Arthroscopic shoulder procedures carry a surgical complication rate of roughly 8%, though many of these are minor. The most common issue is stiffness or adhesive capsulitis (frozen shoulder), occurring in about 2% of cases. Persistent pain after surgery is the other frequently reported problem. Infection and nerve injury are less common and tend to occur more often in men, while stiffness and ongoing pain are more frequent in women.

Serious complications like deep infection, significant nerve damage, or blood vessel injury are rare with arthroscopic techniques. The small incisions heal quickly and the risk of wound problems is low.

Non-Surgical Alternatives

Given the questions raised about surgical effectiveness, non-surgical management deserves serious consideration. A well-designed rehab program targets the specific factors driving your impingement. For most people, that means strengthening the rotator cuff muscles so they pull the arm bone downward and keep it centered in the socket during movement. Equally important is strengthening the muscles that stabilize and position the shoulder blade, since a poorly controlled shoulder blade changes the geometry of the subacromial space.

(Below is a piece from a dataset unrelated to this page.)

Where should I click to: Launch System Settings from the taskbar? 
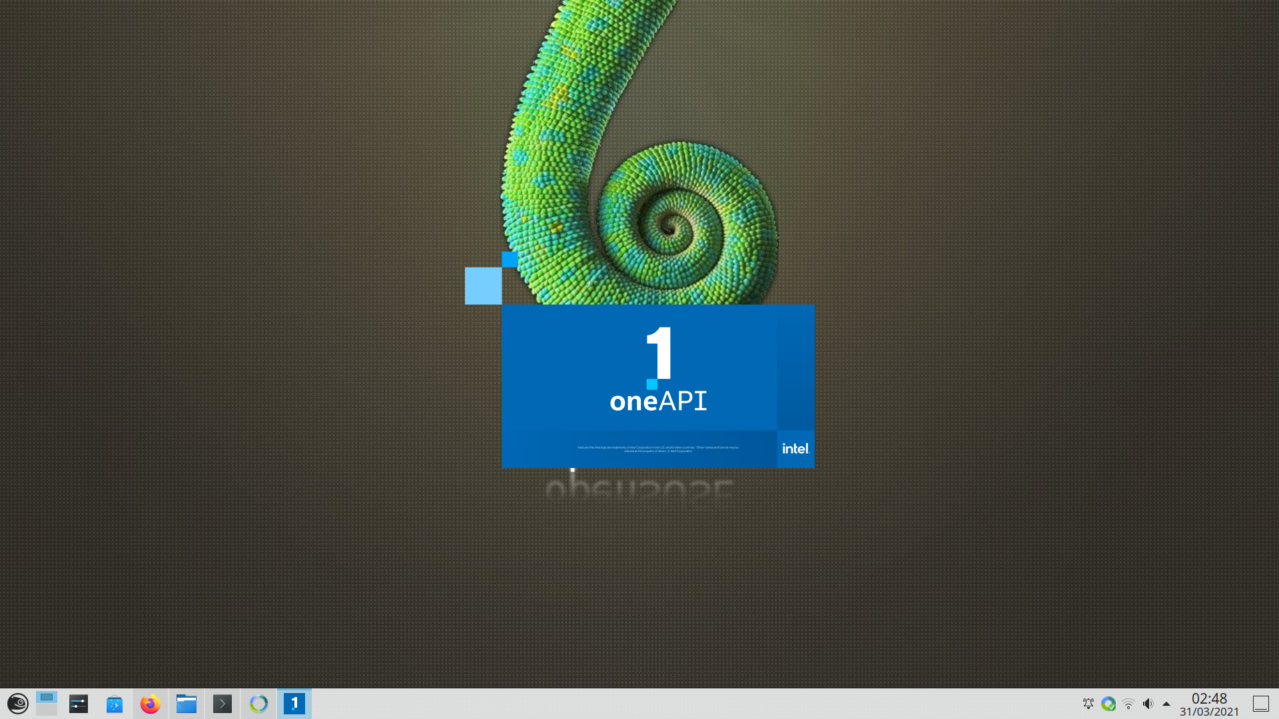(x=79, y=704)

Manual therapy techniques, including joint mobilizations and targeted stretching, help restore range of motion, particularly if the back of the shoulder capsule is tight. Corticosteroid injections into the subacromial space can reduce inflammation and pain enough to allow meaningful participation in physical therapy. Rest from aggravating activities, particularly repetitive overhead work, gives inflamed tissues time to settle. Research consistently shows that structured rehabilitation programs produce good outcomes for impingement syndrome, and for many patients they’re sufficient on their own.